Home Default Credit Dataset

(where to start?)

“Develop success from failures. Discouragement and failure are two of the surest stepping stones to success.” ― Dale Carnegie

Many people out there are more familiar with using Python for analysis needs or R. I’ve been using Julia for a few years now and its been working out pretty well. There are a lot of wrap-arounds that can be used. I work in the mortgage industry right now so we go through a huuuuge amount of data. Credit scores, amount of each payment, delinquencies etc. Looking for a way to help the company a little better (and myself included) I tried to see what would help us the most. The first answer was the chance of a person defaulting on their credit payments and in turn their loan that we could give them. Next step would be to find the best way to determine this. This was done with a neural network instead of logistic regression for testing purposes (logistic test will be in a future post).

A lot of data is publicly available. This dataset was from Kaggle.com from a competition a few years ago. The data is in a 307,000x122 matrix. I ended up trimming this down substantially and decided that I wanted to predict a loan defaulting instead of not defaulting. We sort of expect a loan that we give to somebody to be able to be paid back. Non-payment or defaulting would be a big no no for us. We want to prevent that if we can. This test would ideally nip that in the bud pretty early.
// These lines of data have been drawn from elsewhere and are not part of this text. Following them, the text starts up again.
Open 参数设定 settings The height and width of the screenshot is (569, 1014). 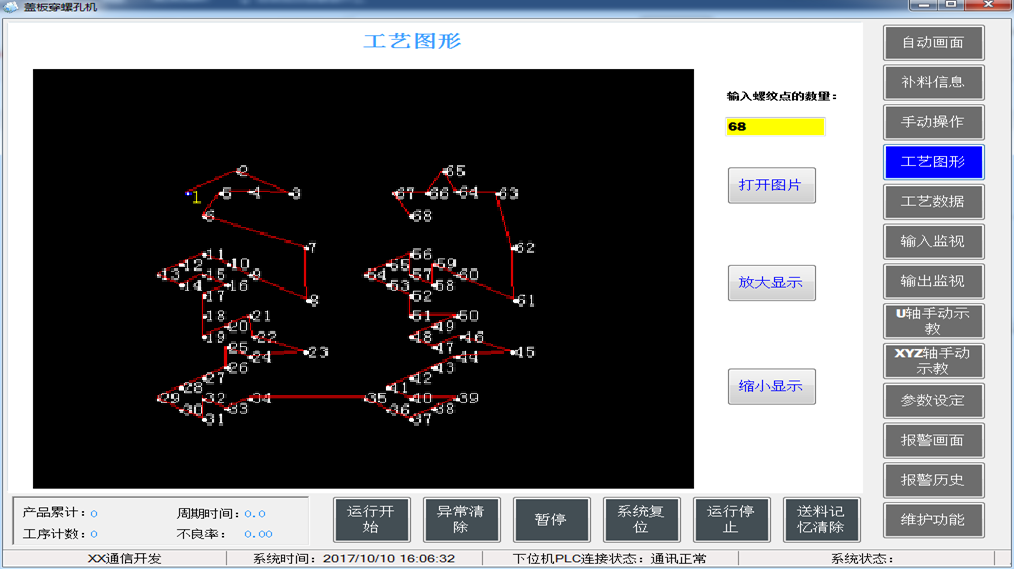[x=933, y=401]
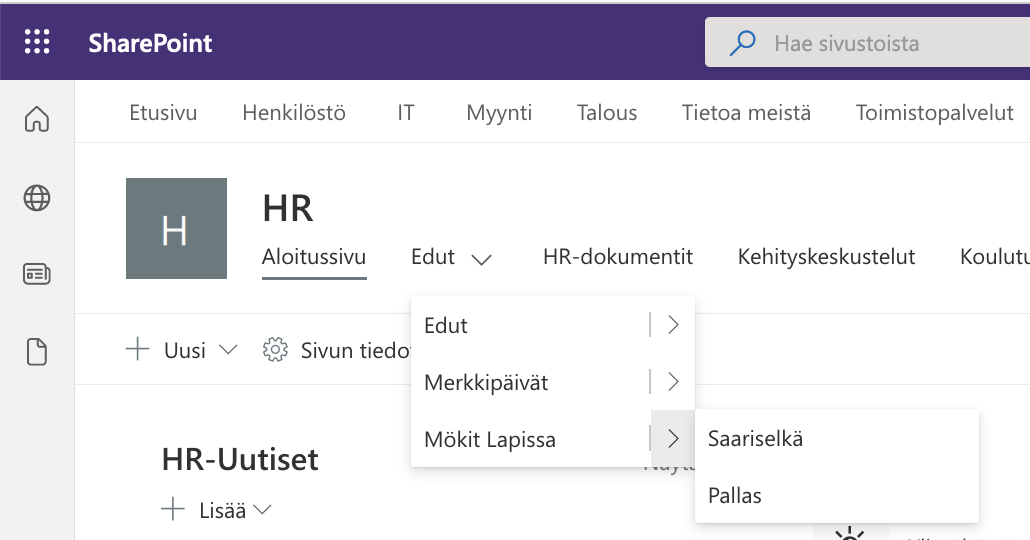The height and width of the screenshot is (540, 1030).
Task: Click the search magnifier icon
Action: pos(742,43)
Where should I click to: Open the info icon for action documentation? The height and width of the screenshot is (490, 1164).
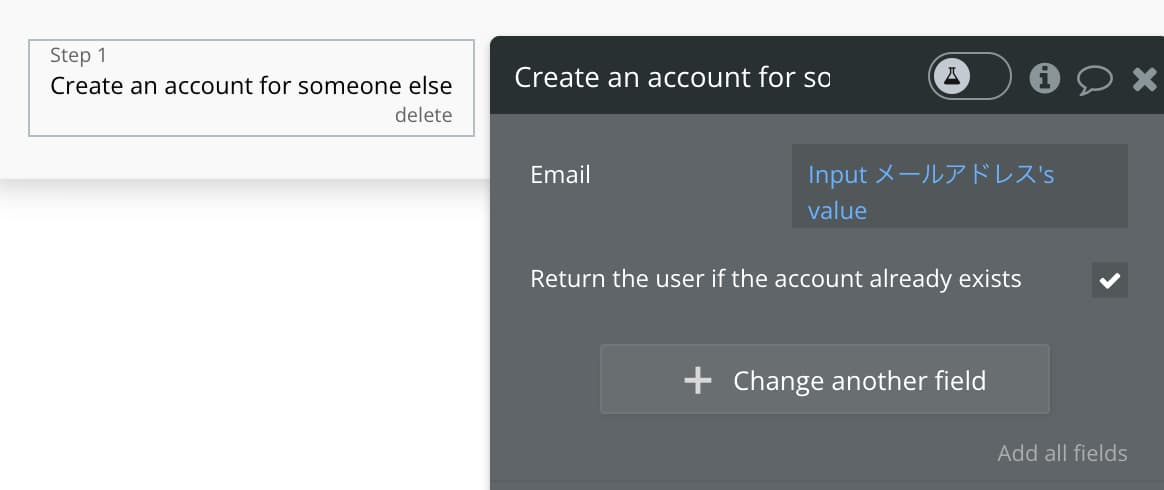coord(1044,77)
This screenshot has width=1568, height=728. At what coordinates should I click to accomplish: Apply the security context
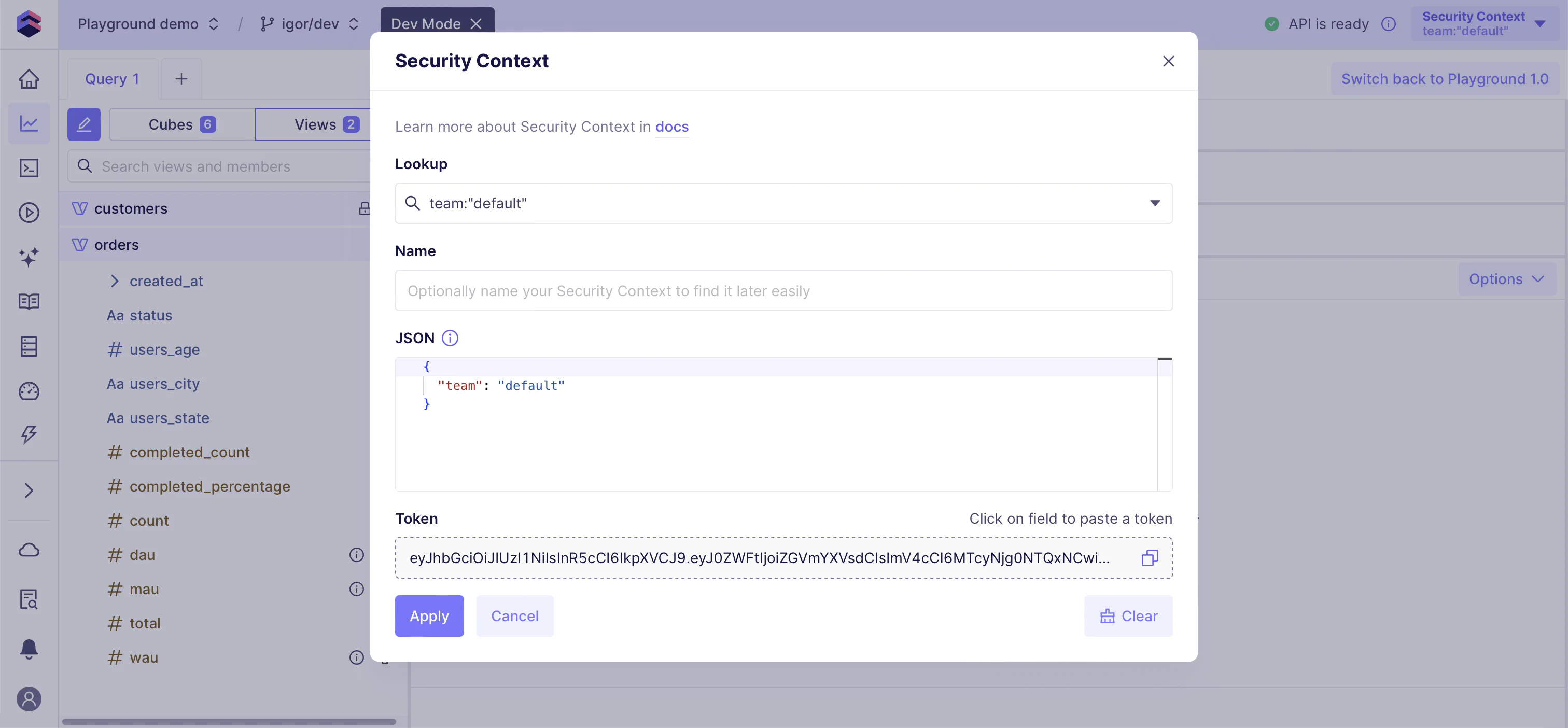pos(429,616)
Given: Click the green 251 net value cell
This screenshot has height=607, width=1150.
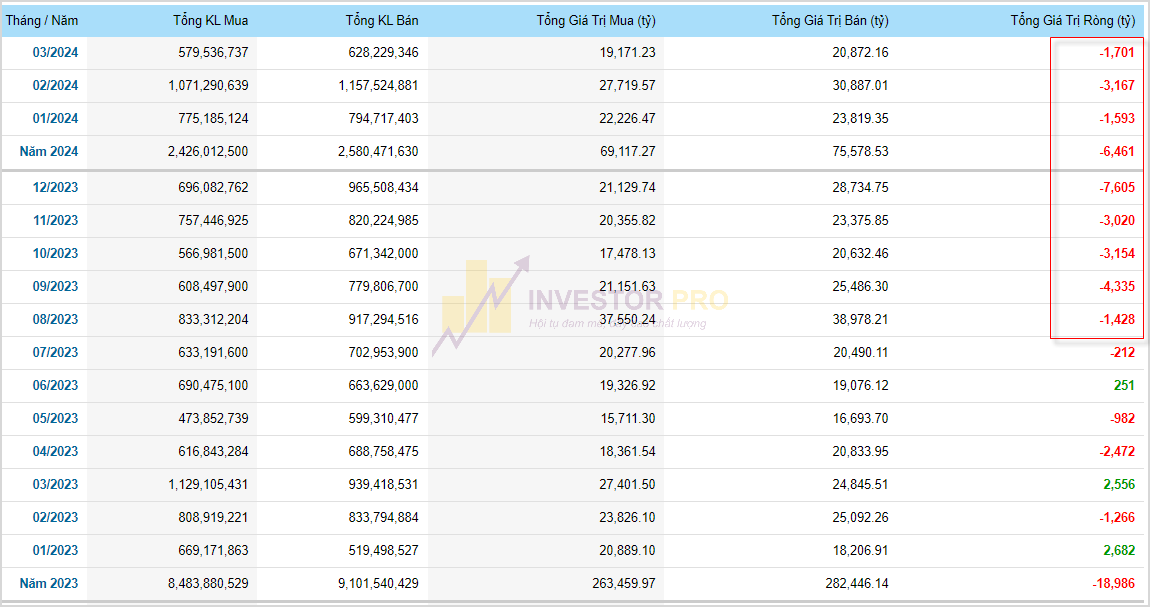Looking at the screenshot, I should point(1123,385).
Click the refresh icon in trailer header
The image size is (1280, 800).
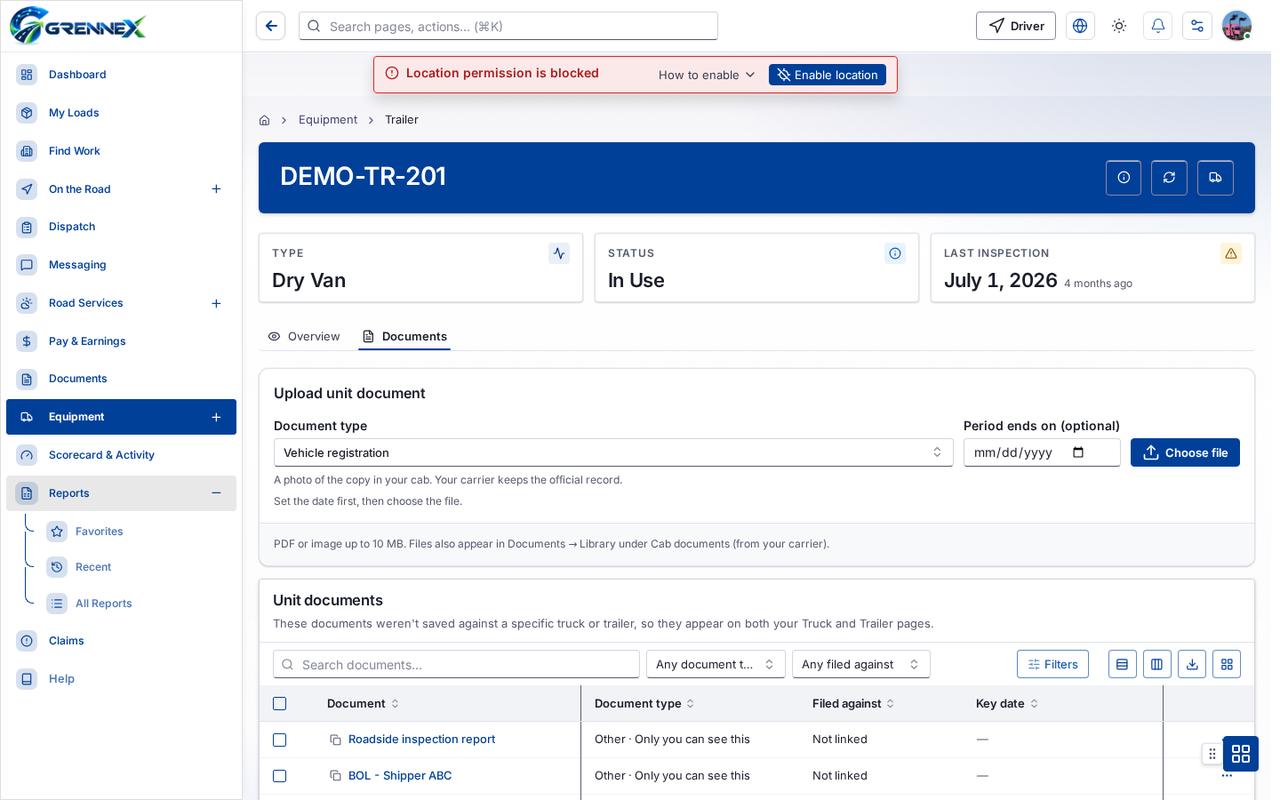[x=1169, y=177]
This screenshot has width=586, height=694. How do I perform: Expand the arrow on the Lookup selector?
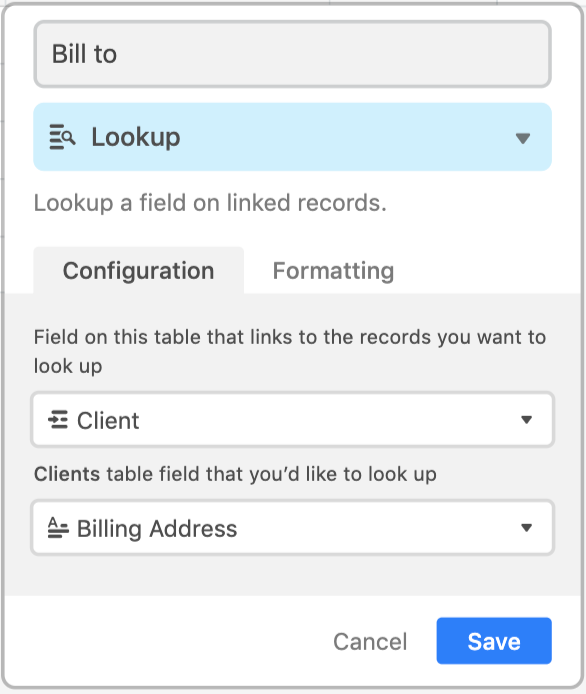click(523, 138)
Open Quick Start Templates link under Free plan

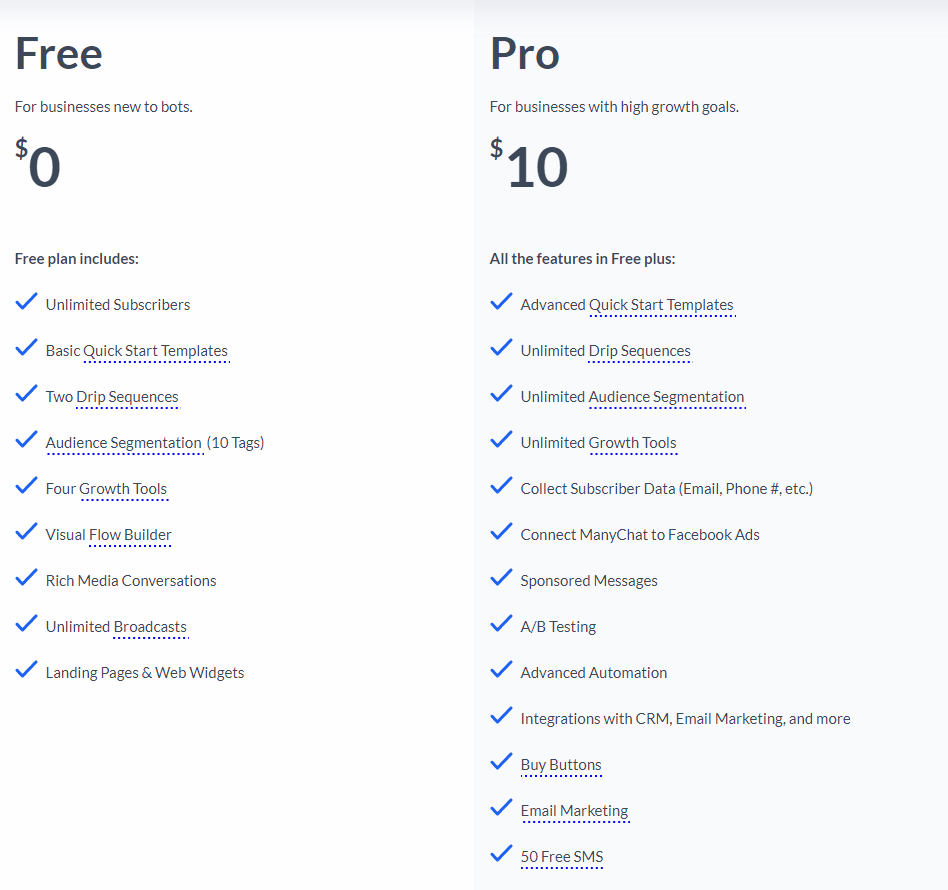click(x=155, y=351)
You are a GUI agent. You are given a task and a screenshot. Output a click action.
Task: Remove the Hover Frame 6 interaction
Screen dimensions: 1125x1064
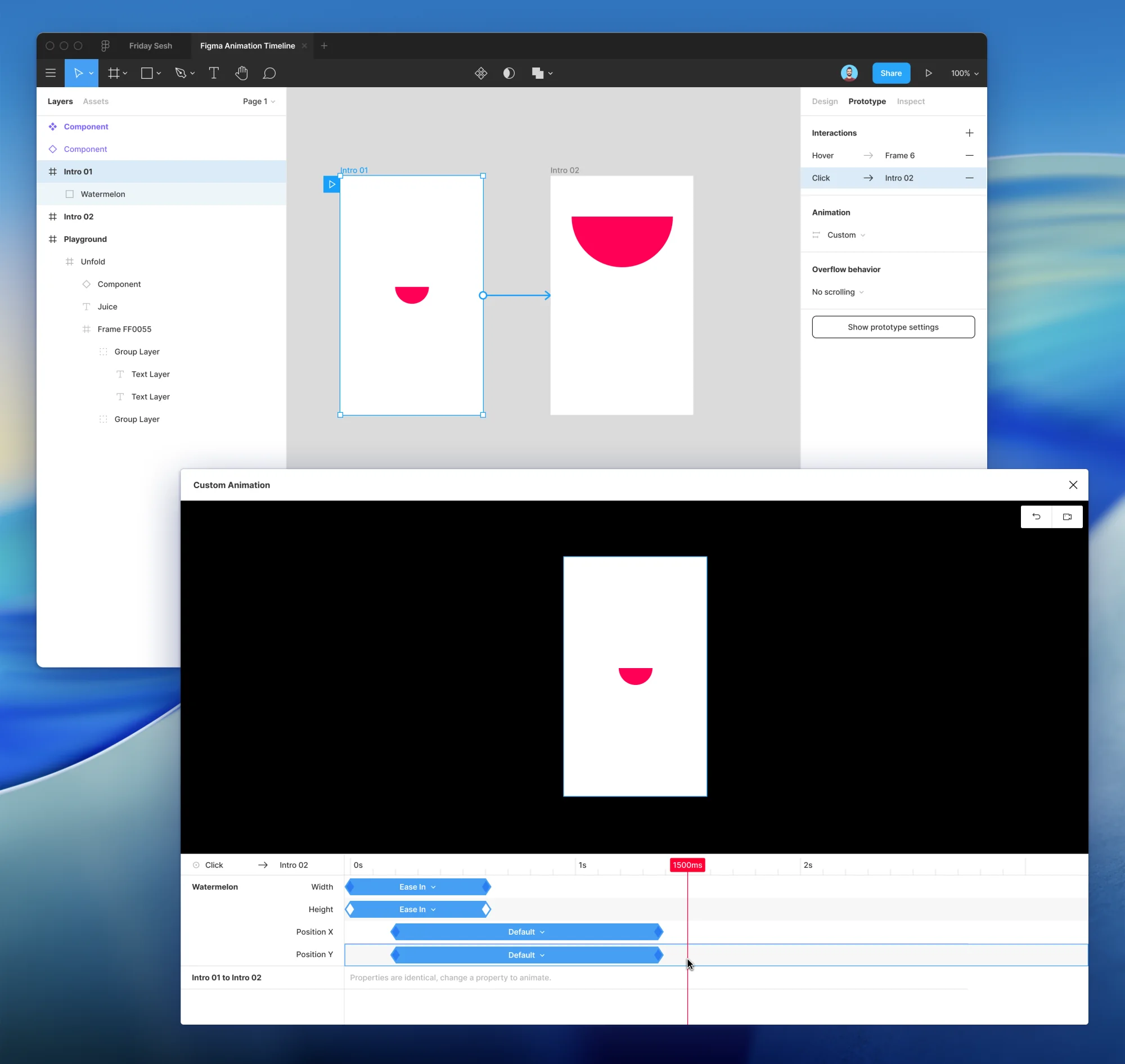[969, 155]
Julia has a maching learning library called Flux. It allows us to easily set up a neural network model and chain the layers together. You could also insert your own custom loss functions and optimizations that you would want to use. Through testing on the dataset I determined that the optimal structure would be a 10x6x6x2 structure:

m=Chain(Dense(10,6,sigmoid),
  Dense(6,6,sigmoid),
  Dense(6,6,sigmoid),
  Dense(6,2,sigmoid),softmax)

The predictor column was one hot encoded and this was then done as a binary classification still using softmax:

sort_array=shuffle(collect(1:side))
a=a[sort_array,:]
mark=convert(Int,round(side*.9))
y_train=a[1:mark,1]
Y_test=a[(mark+1):side,1]
Y = onehotbatch(y_train, 0:1)
X=a[1:mark,2:top]'
X_test=a[(mark+1):side,2:top]'
Y_test=onehotbatch(Y_test,0:1)

Feature selection is going to be up to you. For example there were a lot of different occupations of the borrowers included. Also many people weren’t delinquent in their payments too or had good credit.

Testing the model in first stages gave better performance with the sigmoid activation than the rely (rectified linear unit) activation so we left that in there. Softmax is so that the probabilities of defaulting and not defaulting add up to one and the highest probability is the “guess” that is made by the model based on the characteristics used from the dataset. The ADAM optimization algorithm was used with the base learning rate used. Testing determined that there was actually a decrease in accuracy of a greater learning rate. Loss functions and accuracy functions are as follows:

loss(x, y) = logitcrossentropy((m(x)), y)
opt = ADAM()
accuracy(x, y) = mean(onecold(m(x)) .== onecold(y))

The logit crossentropy had a greater impact than just regular crossentropy in terms of accuracy which is what we care about in this case. Training the model I used a loop instead of running a test once using the dataset repeated multiple times. This was to collect the accuracy rates for the training and test sets as well as the loss after each run:

tots_loss=[]
accu=[]
test_accu=[]
for j in 1:100
  
    Flux.train!(l,Flux.params(m),dataset,opt,cb=throttle(evalcb,30))
    push!(tots_loss,l(X,Y))
    push!(accu,accuracy(X,Y))
    push!(test_accu,accuracy(X_test,Y_test))
  end

After running the loop which trains the model over 100 epochs we have this graph of the accuracy for the test and training set as well as the loss:

Not a huge adjustment on the loss here. More fine tuning can be made. We now want to see what the ROC curve looks like. This is the receiver operator characteristic and is a visualization of the true positive rate against the false positive rate. The call for this funciton is:

Pkg.add("ROCAnalysis")
using ROCAnalysis
curve=ROCAnalysis.roc(onecold(Y_test),onecold(m(X_test)))
plot(curve)

This looks like the model had an average performance. Not poor. How does the confusion matrix look?:

C=confusmat(2,onecold(Y_test),onecold(m(X_test)))
2×2 Array{Int64,2}:
 0   460
 0  2519

So looks like it did pretty good. The accuracy here is 84.5%. We would like this to be in the nineties for sure. More testing could help us to get the accuracy higher. For a model with perfect prediction would have an area of one under the roc curve. The auc for this model is:

auc(curve)
  0.5772071164820409

So there is room for improvement. According to the confusion matrix the model predicted that each loan would default. This was with the data having a proportion of 20% loans not defaulting. 15.5% of the data was predicted incorrectly. The model is able to pick out the defaulting loans at a somewhat acceptable rate. More testing and feature selection will help to increase our accuracy rate. More in the future posts!